Learning outcome Assessment activity Weight (%) Resit assessment
O1, O2 Midterm exam A on lessons 1 and 2 35 Yes (final exam)
O3, O4 Midterm exam B on lessons 3 and 4 45 Yes (final exam) 
O5 Midterm exam C on lesson 5 20 (Minimum to be considered in the final mark: 3 out of 10) Yes (final exam)

In order to pass the subject, one of the following conditions must be fulfilled:

  • the mark of the midterm exam C is not less than 3 (out of 10) and the weighted mark of all three midterm exams is not less than 5 (out of 10);
  • the mark of the final exam covering the whole course (to be scheduled during the resit assessment period) is not less than 5 (out of 10). Only students who did not pass the course by continuous assessment can sit this exam.
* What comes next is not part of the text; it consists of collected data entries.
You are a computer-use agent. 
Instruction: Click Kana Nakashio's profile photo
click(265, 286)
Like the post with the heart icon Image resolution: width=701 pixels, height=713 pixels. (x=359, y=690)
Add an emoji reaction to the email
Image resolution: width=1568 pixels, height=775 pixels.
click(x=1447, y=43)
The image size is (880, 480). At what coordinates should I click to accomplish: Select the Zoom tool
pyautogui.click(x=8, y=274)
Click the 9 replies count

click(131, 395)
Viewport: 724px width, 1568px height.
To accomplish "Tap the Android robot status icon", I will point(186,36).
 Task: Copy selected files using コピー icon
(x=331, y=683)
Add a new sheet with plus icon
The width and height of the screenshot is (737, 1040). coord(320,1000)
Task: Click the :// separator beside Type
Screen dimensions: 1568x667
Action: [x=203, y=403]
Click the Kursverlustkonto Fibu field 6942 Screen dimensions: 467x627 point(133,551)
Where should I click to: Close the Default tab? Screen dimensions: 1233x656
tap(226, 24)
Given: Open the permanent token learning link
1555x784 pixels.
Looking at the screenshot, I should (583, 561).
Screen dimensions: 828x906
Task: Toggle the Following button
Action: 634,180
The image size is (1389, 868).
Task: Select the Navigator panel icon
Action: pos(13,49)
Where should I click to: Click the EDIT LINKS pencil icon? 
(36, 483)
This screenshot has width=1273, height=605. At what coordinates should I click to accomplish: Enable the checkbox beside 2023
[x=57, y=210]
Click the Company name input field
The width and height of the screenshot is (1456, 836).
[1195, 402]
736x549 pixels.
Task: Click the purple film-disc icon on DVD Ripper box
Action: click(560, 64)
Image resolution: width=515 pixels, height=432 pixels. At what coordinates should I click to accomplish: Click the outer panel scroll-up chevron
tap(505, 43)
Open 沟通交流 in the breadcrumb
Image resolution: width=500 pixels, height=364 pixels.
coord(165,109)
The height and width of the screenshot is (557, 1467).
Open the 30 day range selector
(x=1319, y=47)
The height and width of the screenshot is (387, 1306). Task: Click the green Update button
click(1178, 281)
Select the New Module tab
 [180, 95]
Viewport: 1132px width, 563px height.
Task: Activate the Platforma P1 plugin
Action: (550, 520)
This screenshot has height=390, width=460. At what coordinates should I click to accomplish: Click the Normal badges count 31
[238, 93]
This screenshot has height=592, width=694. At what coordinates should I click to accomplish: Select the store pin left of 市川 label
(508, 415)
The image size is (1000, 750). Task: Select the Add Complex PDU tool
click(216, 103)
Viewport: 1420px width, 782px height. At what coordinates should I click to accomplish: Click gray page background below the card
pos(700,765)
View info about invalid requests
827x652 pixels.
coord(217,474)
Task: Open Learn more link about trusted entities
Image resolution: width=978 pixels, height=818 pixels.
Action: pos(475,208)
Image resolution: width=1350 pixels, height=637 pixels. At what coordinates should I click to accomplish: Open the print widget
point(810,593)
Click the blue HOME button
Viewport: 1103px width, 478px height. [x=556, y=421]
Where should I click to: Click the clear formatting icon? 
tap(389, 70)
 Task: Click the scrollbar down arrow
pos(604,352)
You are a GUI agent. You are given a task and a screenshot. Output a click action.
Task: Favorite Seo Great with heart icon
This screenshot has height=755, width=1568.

  • Functions of several variables: limits, continuity, differentiation, Taylor series and graphics.
  • Multiple integration. Applications.
  • Vector calculus.
  • Ordinary differential equations.




  1. Functions, limits and continuity in Rn. Definition. Scalar and vector functions. Limits. Continuity.
  2. Differential calculus in Rn. Partial and directional derivatives. Gradient vector and Jacobian matrix. Differentiability. The chain rule. Higher-order derivatives. Hessian matrix. Taylor polynomials. Relative extrema. Constrained optimization: the theorem of Lagrange multipliers. Absolute extrema on closed bounded regions.
  3. Integral calculus in Rn. The Riemann integral. Elementary regions. Fubini's theorem. Change of variables. Polar, cylindrical and spherical coordinates.
  4. Vector calculus. Conservative fields. Potential function. Line and surface integrals. Circulation and flux. Divergence and curl. Green's, divergence and Stokes' theorems.
  5. Ordinary differential equations. Basic notions on differential equations. First-order ordinary differential equations. Existence and uniqueness of solution. Some elementary integration methods. Higher-order linear differential equations. Applications.



Access the bibliography that your professor has requested from the Library.

Basic bibliography:

  • R.A. Adams. Calculus: a complete course. Addison-Wesley.
  • E. Kreyszig. Advanced engineering mathematics. John Wiley & Sons.
  • J.E. Marsden, A.J. Tromba. Vector calculus. W.H. Freeman.
  • R.K. Nagle, E.B. Saff, A.D. Snider. Fundamentals of differential equations and boundary value problems. Addison-Wesley.

Additional bibliography:

  • M. Braun. Differential equations and their applications: an introduction to applied mathematics. Springer-Verlag.
  • R.E. Larson, R.P. Hostetler. Cálculo y geometría analítica. McGraw-Hill.
  • S.L. Salas, E. Hille, G.J. Etgen. Calculus: una y varias variables. Reverté.
  • D.G. Zill. Ecuaciones diferenciales con aplicaciones de modelado. Thomson.



Lecture room building at Arrosadia Campus.